北海道大学 医学部外科学第1講座(指導:葛西洋一教授)

辻󠄀 寧重

(昭和54年6月18日受付)

I.内容要旨
肝障害時には血清遊離アミノ酸が増加することが知られているが,障害肝自体が個々のアミノ酸をいかに処理しているかは不明である.雑種成犬を用い胆のう管結紮,総胆管結紮切離後2週および4週を経た閉塞性黄疸犬に,経門脈的に一定組成のアミノ酸液を投与し経時的に門脈,肝静脈,動脈の血清遊離アミノ酸および尿中遊離アミノ酸を測定し,障害肝のアミノ酸処理能を検討した. アミノ酸の肝摂取率は1-(5CH/CA+4Cp) (CH, CA, Cpはそれぞれ肝静脈,動脈,門脈の血清遊離アミノ酸濃度)およびアミノ酸体内保有率は(投与アミノ酸一尿中アミノ酸)/投与アミノ酸×100%にて計算した.その結果, 1) 末梢動脈血の総遊離アミノ酸は正常群に比較し,黄疸2週群では低値, 4週群では高値である.個々のアミノ酸では, 黄疸2週群ではPhe, Cys, Leu, Tyr, Glu, His, Val. Argが高く, Thr.

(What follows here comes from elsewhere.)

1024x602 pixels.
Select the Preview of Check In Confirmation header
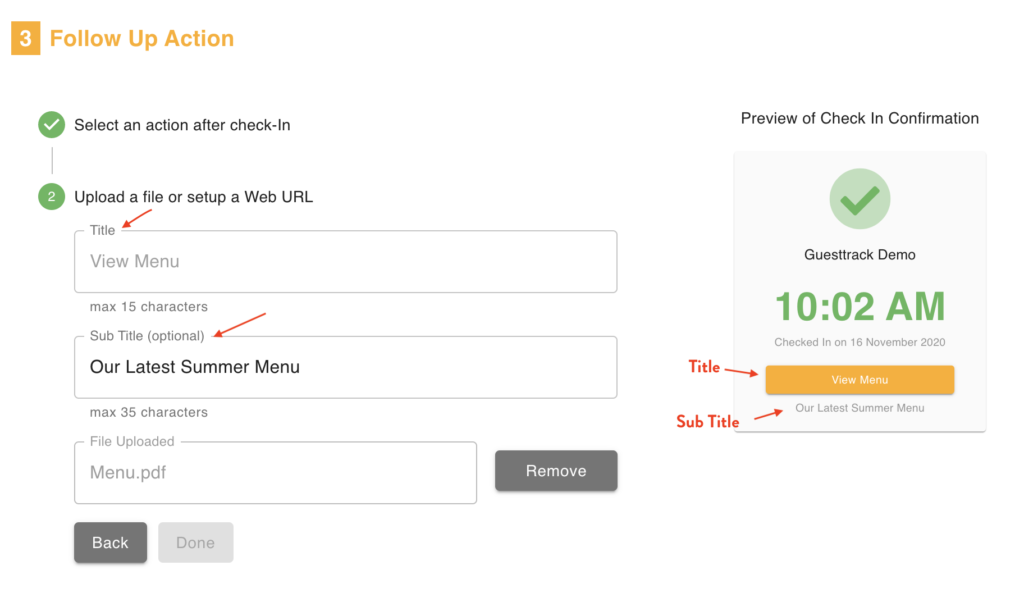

Pro, Ser, Lys, Gly, Alaは低い. また,黄疸4週群ではPhe, Leu, lleu, Val, Arg, Glu, Gly, Cys, Thrが高くProは低い. これは肝におけるアミノ酸摂取率の差異によるものである. 2) アミノ酸を経門脈的に投与したときの肝アミノ酸摂取率は,黄疸2週後ではほぼ正常であるが, 4週群では低下する.個々のアミノ酸の摂取動態にも差異があり,黄疸2週群ではGly, Ala, Ser, 黄疸4週群ではArgの摂取率が著明に高く,逆に黄疸2週群ではPhe, Lys, His, 黄疸4週群ではVal. Leu, lleuの摂取率が低い. 3) アミノ酸体内保有率は黄疸2週群, 4週群の差異はなく,多くのアミノ酸は高い体内保有率をしめすが, Cys, His, の体内保有率は低い.

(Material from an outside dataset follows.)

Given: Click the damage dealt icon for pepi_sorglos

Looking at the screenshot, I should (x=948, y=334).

以上より末梢動脈血の遊離アミノ酸の動態は肝のアミノ酸摂取率および体内保有率に影響をうけ,肝障害の進行にともないアミノ酸の処理能が低下することが判明した.またアミノ酸の末梢動脈血濃度,肝摂取率,体内保有率よりアミノ酸代謝を検討することにより,肝障害時に必要なアミノ酸組成液および投与量の判定が可能となることを示唆した.